In [2]: ser[2] = 'potage'  # raises!
---------------------------------------------------------------------------
ValueError: Invalid value 'potage' for dtype int64

动机与范围

目前，pandas 在处理不同的 dtype 时非常灵活。然而，这可能隐藏 bug、违背用户预期，并在看起来应该是原地操作的情况下复制数据。

隐藏 bug 的一个例子是

In[9]: ser = pd.Series(pd.date_range("2000", periods=3))

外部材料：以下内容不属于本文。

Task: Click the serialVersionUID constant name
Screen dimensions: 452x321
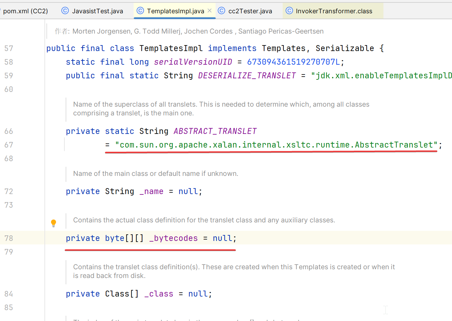Action: tap(193, 62)
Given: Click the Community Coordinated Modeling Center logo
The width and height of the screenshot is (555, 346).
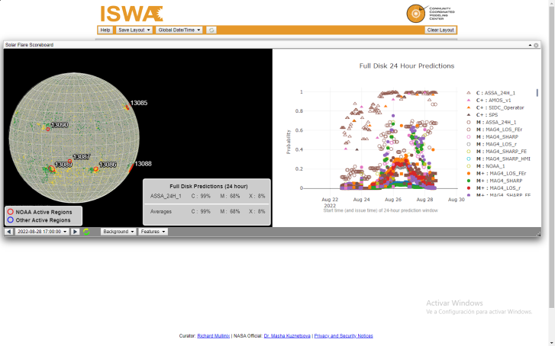Looking at the screenshot, I should pos(415,14).
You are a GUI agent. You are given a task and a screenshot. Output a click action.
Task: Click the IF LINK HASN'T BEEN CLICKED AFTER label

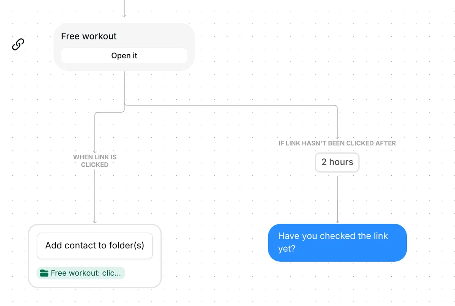[x=337, y=143]
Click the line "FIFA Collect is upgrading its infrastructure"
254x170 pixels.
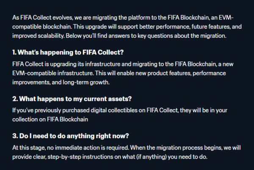pyautogui.click(x=123, y=64)
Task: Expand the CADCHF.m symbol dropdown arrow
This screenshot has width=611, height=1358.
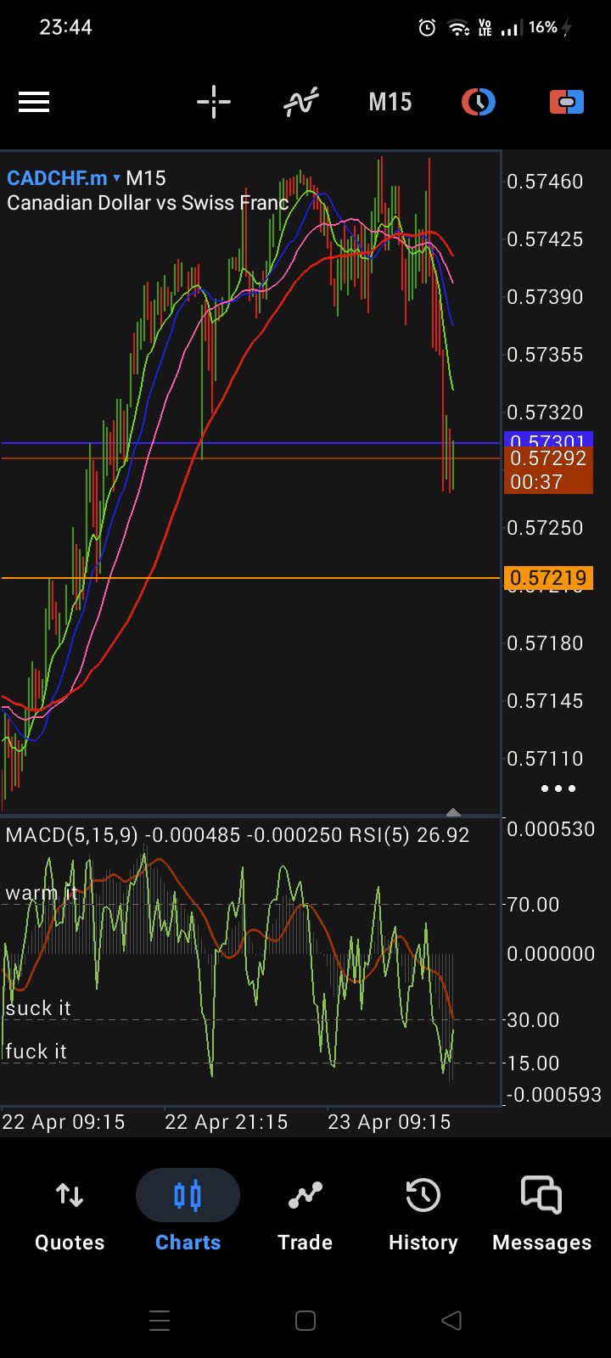Action: pyautogui.click(x=117, y=178)
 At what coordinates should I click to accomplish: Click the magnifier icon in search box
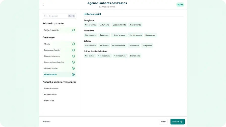(x=46, y=16)
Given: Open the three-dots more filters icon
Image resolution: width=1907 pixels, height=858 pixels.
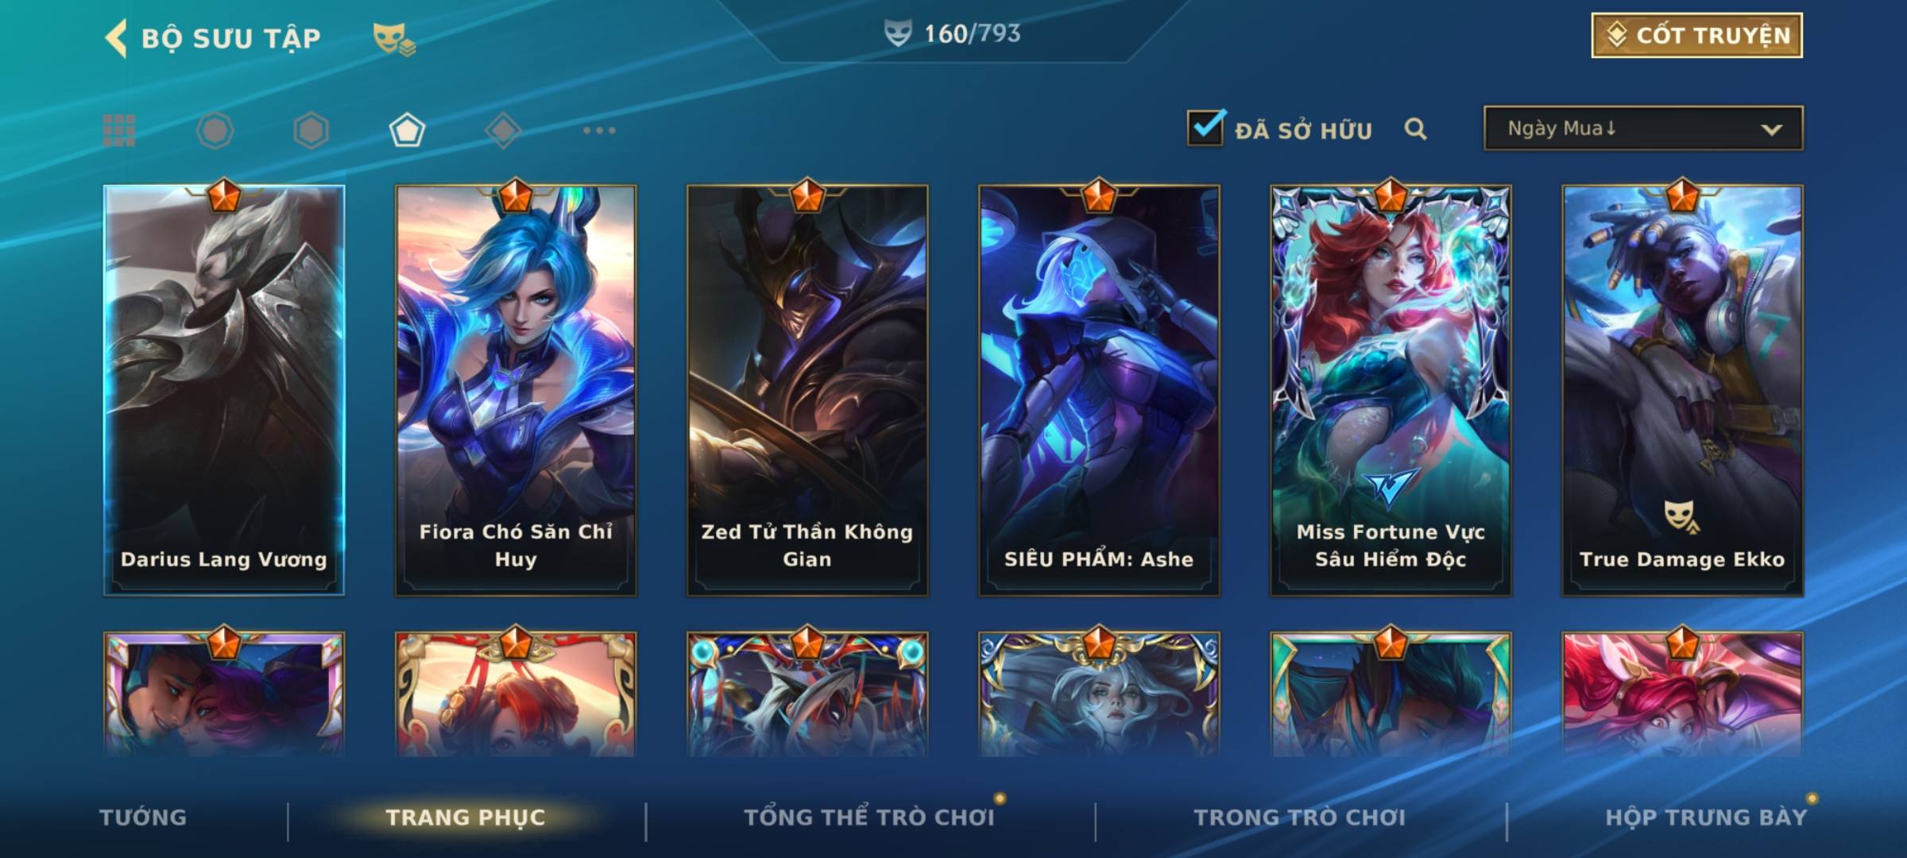Looking at the screenshot, I should [x=599, y=130].
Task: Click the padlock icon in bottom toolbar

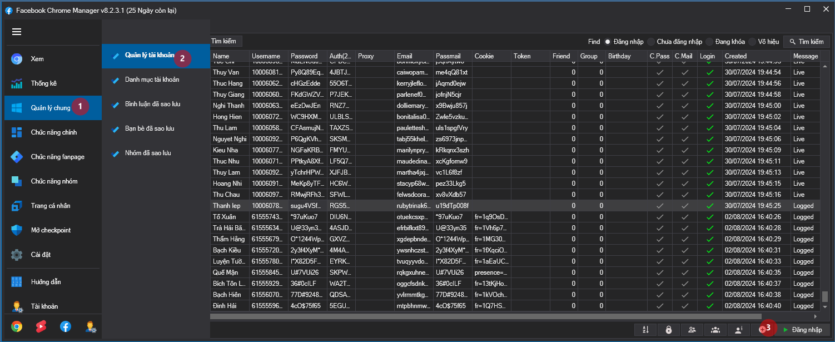Action: click(669, 330)
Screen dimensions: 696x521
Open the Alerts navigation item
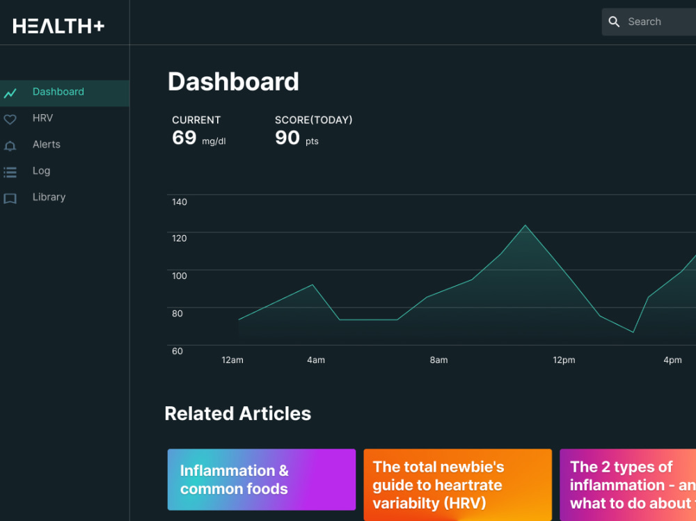point(47,145)
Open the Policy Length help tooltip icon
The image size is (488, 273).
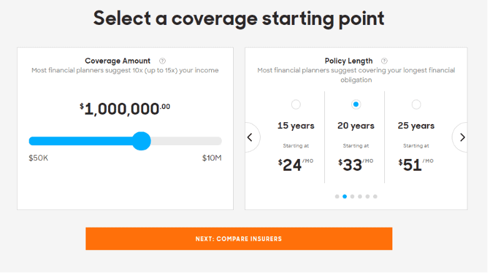pyautogui.click(x=384, y=61)
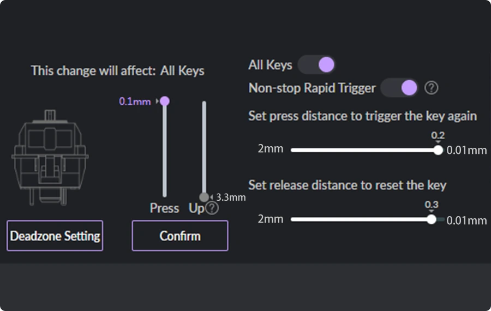Click the purple Press slider handle
The image size is (491, 311).
tap(165, 101)
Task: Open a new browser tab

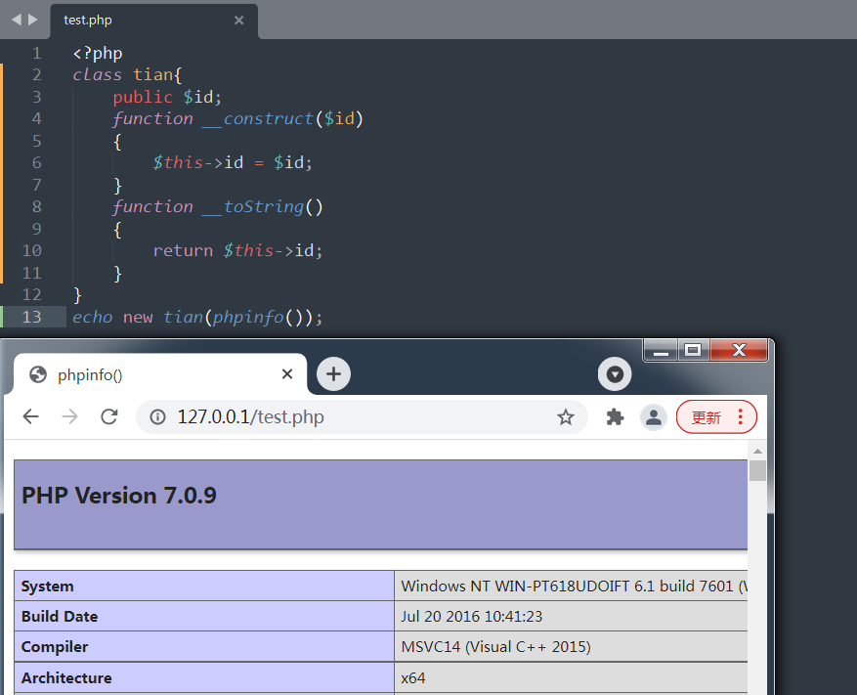Action: click(x=334, y=373)
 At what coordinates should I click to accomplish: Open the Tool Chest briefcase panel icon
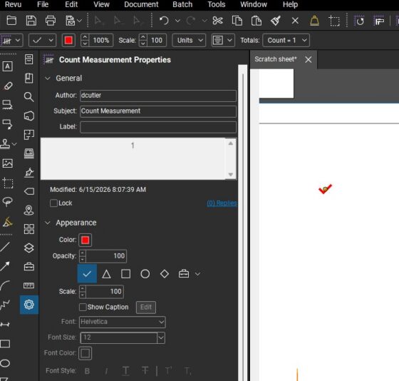29,267
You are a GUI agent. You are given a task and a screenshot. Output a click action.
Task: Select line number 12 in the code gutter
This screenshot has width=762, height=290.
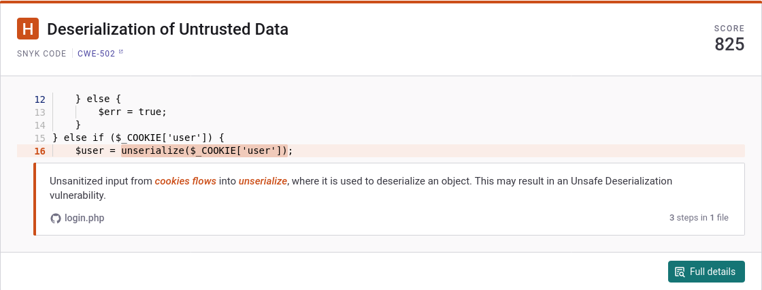tap(39, 99)
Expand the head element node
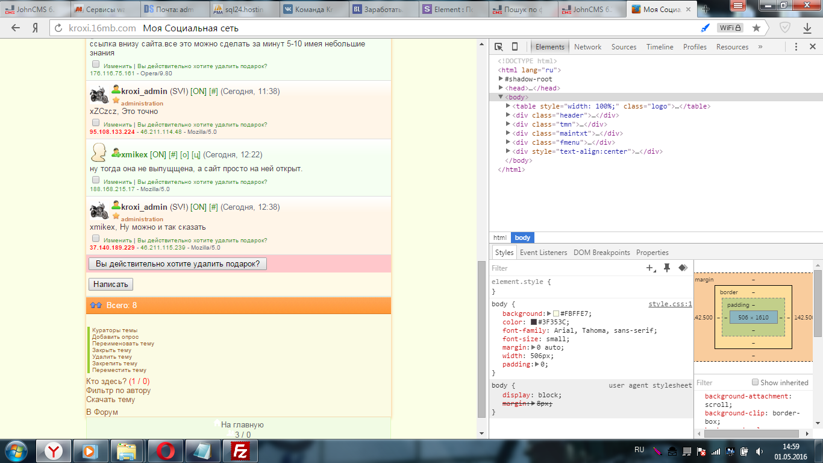Image resolution: width=823 pixels, height=463 pixels. click(x=501, y=88)
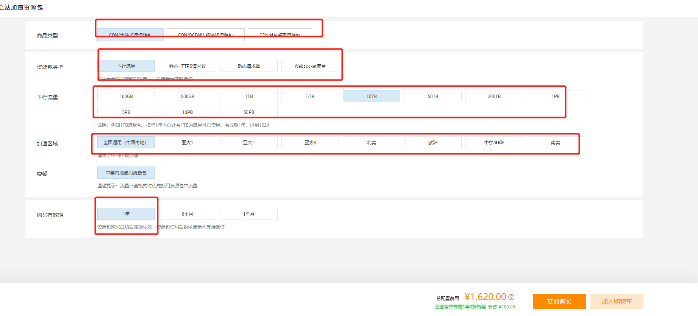Image resolution: width=698 pixels, height=316 pixels.
Task: Select CDN/全站加速资源包 product type
Action: [x=130, y=35]
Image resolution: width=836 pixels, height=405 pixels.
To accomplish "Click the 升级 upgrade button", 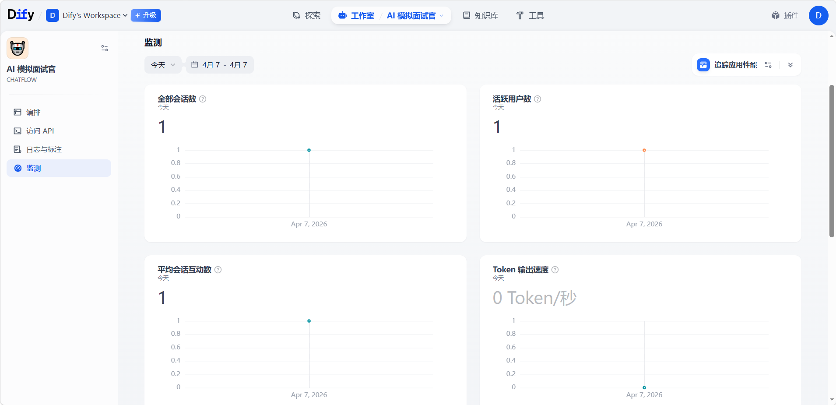I will pyautogui.click(x=146, y=15).
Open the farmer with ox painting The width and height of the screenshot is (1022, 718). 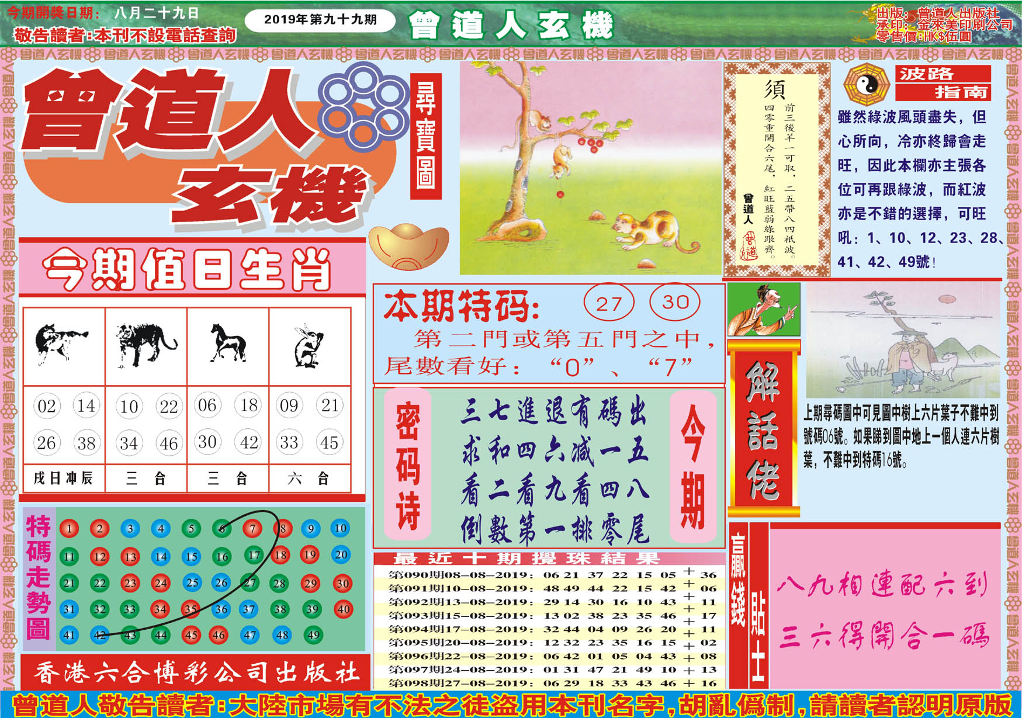coord(902,341)
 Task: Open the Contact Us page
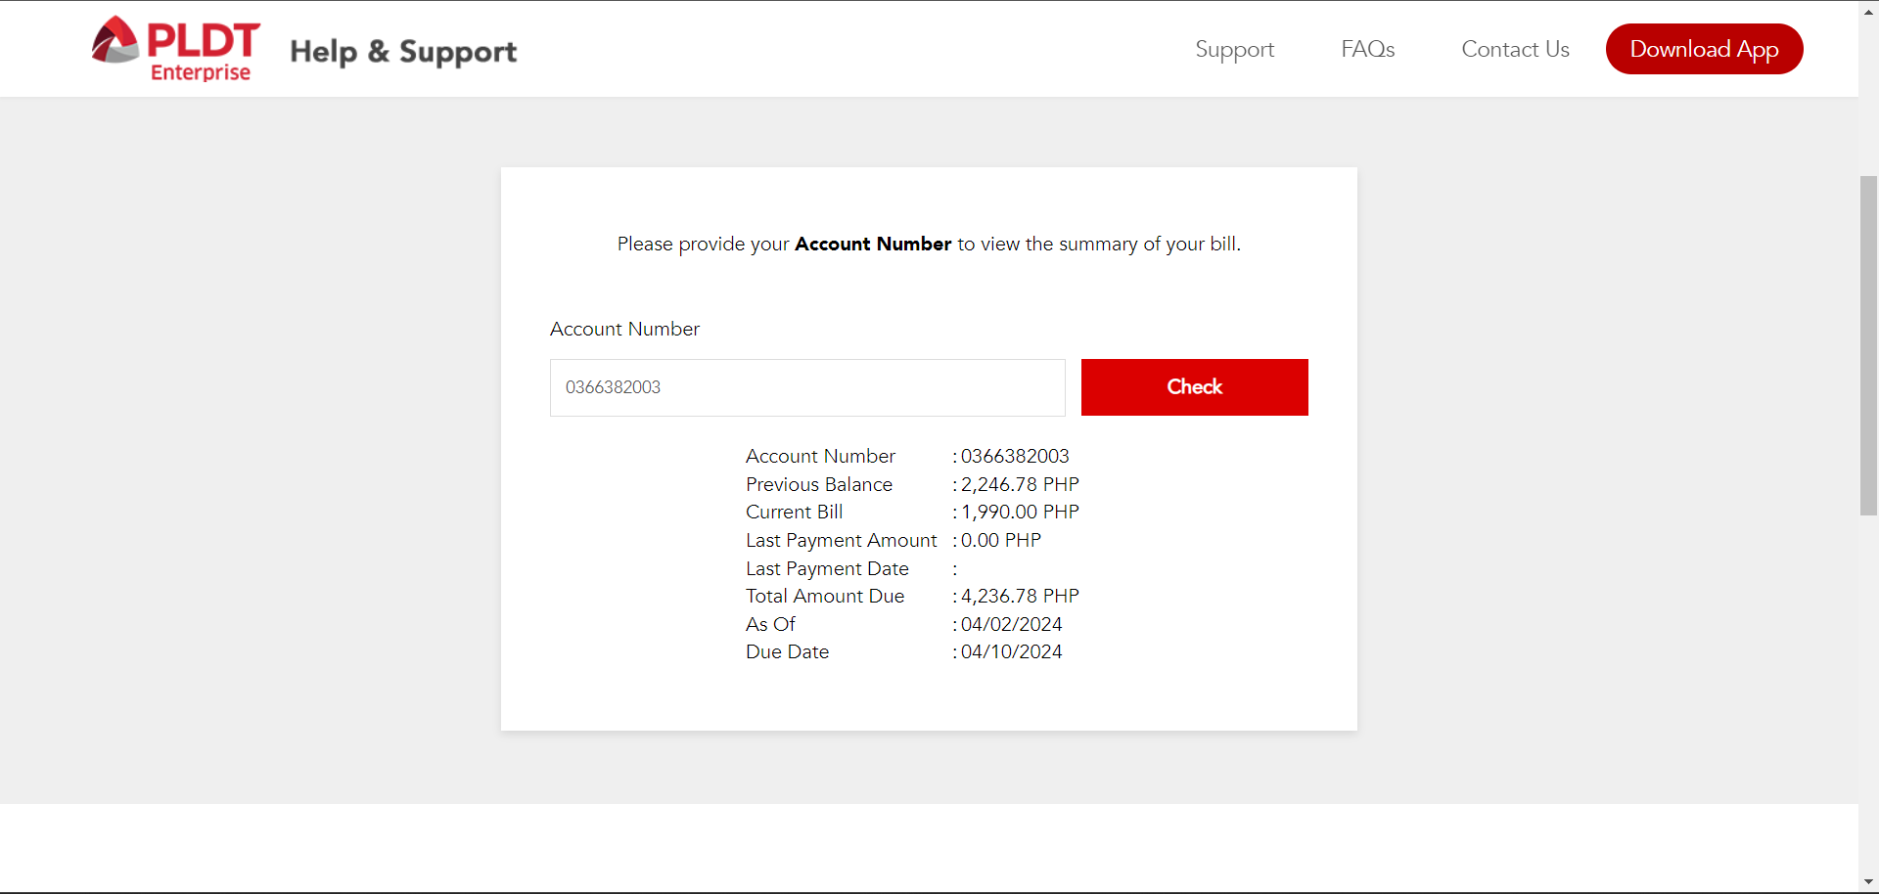point(1515,49)
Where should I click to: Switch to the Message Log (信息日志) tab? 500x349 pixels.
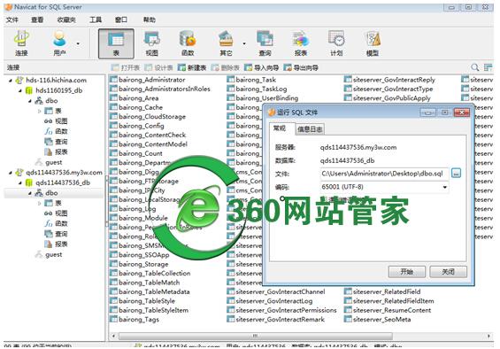[x=310, y=129]
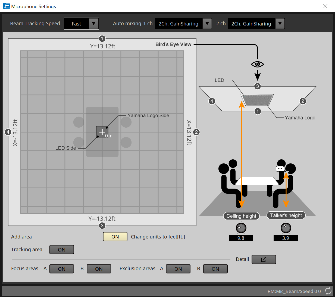Click the bird's eye view eye icon
This screenshot has width=335, height=297.
257,64
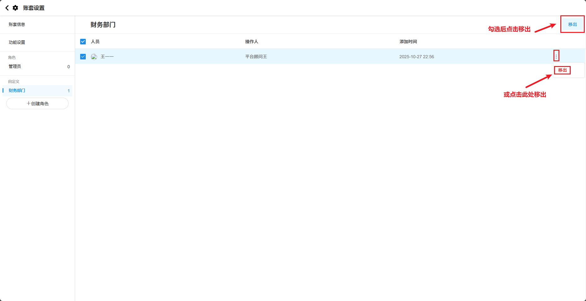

In[10]: ser[2] = "2000-01-04"  # works, is converted to datetime64

In[11]: ser[2] = "2000-01-04x"  # typo - but pandas does not error, it upcasts to object

本 PDEP 的范围仅限于对 Series (和 DataFrame 列) 执行 setitem 类操作。例如，从以下开始

df = DataFrame({"a": [1, 2, np.nan], "b": [4, 5, 6]})
ser = df["a"].copy()

则以下所有操作都会引发错误

setitem 类操作
- ser.fillna('foo', inplace=True)
- ser.where(ser.isna(), 'foo', inplace=True)
- ser.fillna('foo', inplace=False)
- ser.where(ser.isna(), 'foo', inplace=False)
setitem 索引操作 (其中 indexer 可以是切片、掩码、单个值、值列表或数组，或任何其他允许的索引器)
- ser.iloc[indexer] = 'foo'
- ser.loc[indexer] = 'foo'
- df.iloc[indexer, 0] = 'foo'
- df.loc[indexer, 'a'] = 'foo'
- ser[indexer] = 'foo'

可能希望将上面的列表扩展到 Series.replace 和 Series.update，但为了缩小 PDEP 的范围，暂时将其排除。

不会引发错误的示例操作有

ser.diff()
pd.concat([ser, ser.astype(object)])
ser.mean()
ser[0] = 3 # 相同的 dtype
ser[0] = 3. # 3.0 是一个“舍入”浮点数，因此与 'int64' dtype 兼容
df['a'] = pd.date_range(datetime(2020, 1, 1), periods=3)
df.index.intersection(ser.index)

详细描述

具体而言，建议如下

如果一个 Series 具有给定的 dtype，那么 setitem 类操作不应改变其 dtype。
如果 setitem 类操作之前会改变 Series 的 dtype，现在则会引发错误。

首先，这将涉及

修改 Block.setitem，使其不包含 except 块

value = extract_array(value, extract_numpy=True)
try:
    casted = np_can_hold_element(values.dtype, value)
except LossSetitiemError:
    # current dtype cannot store value, coerce to common dtype
    nb = self.coerce_to_target_dtype(value)
    return nb.setitem(index, value)
else:

对以下内容进行类似修改
- Block.where
- Block.putmask
- EABackedBlock.setitem
- EABackedBlock.where
- EABackedBlock.putmask

以上修改已经需要调整数百个测试。请注意，一旦开始实现，需要修改的位置列表可能会略有不同。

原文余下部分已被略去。